Well, well, well…looks like the beard is back. And no, I don’t mean Harry has suddenly spouted an unsightly patch of facial hair.
At his latest Love On Tour show in St. Louis, Missouri, Harry was accompanied by his current “girlfriend” who moronically dances to songs he’s written about former “girlfriends” while he stands there in a penis necklace, draped in a pride flag, changing lyrics and wishing that he could be “open.” Yet we’re supposed to believe he’s “dating” her. What a crock of laughable bullshit.
I’m so bitter.
Is it just me or did he seem a bit hyperactive at this show? Like acting over-the-top? Maybe he was overcompensating because he felt bad for canceling the previous show, but it seems like he amped up the craziness a bit. Whatever. Glad he’s thriving onstage and feeling himself.

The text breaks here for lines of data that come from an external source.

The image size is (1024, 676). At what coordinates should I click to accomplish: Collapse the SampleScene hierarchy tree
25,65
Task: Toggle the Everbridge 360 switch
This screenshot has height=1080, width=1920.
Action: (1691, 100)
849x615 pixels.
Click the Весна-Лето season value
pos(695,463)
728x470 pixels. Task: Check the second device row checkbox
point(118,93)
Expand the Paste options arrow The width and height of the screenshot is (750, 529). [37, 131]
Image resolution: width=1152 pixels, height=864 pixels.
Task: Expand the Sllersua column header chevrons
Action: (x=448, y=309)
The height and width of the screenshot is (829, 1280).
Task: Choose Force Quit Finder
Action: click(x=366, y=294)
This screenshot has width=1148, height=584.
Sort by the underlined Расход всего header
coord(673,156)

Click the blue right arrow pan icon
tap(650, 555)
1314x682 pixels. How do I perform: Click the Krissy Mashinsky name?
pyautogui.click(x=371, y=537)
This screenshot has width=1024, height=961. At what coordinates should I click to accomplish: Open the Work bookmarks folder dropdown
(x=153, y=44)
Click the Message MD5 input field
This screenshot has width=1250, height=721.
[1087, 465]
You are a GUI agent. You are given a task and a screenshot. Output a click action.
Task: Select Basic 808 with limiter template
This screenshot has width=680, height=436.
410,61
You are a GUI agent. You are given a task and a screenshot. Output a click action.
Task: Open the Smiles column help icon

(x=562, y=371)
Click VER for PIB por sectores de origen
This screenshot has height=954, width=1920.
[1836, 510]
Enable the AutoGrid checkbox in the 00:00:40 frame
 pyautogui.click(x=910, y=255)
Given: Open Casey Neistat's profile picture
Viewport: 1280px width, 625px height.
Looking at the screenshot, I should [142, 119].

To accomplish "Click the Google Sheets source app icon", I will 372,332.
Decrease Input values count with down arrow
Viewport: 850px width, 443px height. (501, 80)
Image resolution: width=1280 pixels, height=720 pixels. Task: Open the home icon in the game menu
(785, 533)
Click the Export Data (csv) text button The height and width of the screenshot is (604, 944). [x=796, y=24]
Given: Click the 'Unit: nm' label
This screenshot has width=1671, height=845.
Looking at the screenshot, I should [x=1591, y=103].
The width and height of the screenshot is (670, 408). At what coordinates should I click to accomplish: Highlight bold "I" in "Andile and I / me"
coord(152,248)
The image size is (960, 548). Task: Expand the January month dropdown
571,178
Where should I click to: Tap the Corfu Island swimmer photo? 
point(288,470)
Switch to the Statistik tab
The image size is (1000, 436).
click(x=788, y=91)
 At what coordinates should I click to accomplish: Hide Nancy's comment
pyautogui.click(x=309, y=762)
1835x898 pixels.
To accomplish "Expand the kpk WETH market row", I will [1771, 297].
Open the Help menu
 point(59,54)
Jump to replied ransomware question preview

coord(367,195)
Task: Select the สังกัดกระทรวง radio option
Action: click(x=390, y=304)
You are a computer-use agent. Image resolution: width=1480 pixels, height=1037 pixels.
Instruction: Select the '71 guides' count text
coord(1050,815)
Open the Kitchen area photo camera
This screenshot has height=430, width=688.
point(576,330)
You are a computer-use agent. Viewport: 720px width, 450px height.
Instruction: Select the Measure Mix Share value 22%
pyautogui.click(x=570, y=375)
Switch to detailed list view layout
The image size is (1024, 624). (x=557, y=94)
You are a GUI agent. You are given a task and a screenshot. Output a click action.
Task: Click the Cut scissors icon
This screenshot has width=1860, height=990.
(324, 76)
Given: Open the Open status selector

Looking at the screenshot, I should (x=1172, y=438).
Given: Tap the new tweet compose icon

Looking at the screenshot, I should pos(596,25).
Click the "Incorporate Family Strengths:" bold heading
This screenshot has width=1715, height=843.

Angela: “At 184.108.40.206 “you beautiful beautiful beautiful broad.” Ofc he’s listened Z’s rap…. and then …. bam… 2.13 cross tattoo… 2.17 heart tattoo.”
Fine Line: “Golden last night’s in St. Louis minute 2:40… “I’m sorry, he is hoping someday I could be open”…Jeff and O dancing…I don’t understand anything at this point…“
Anon: The newest addition to Harry’s preshow playlist “how long do I have to wait for you?” – Sharon Jones & the Dap-Kings. Quite telling.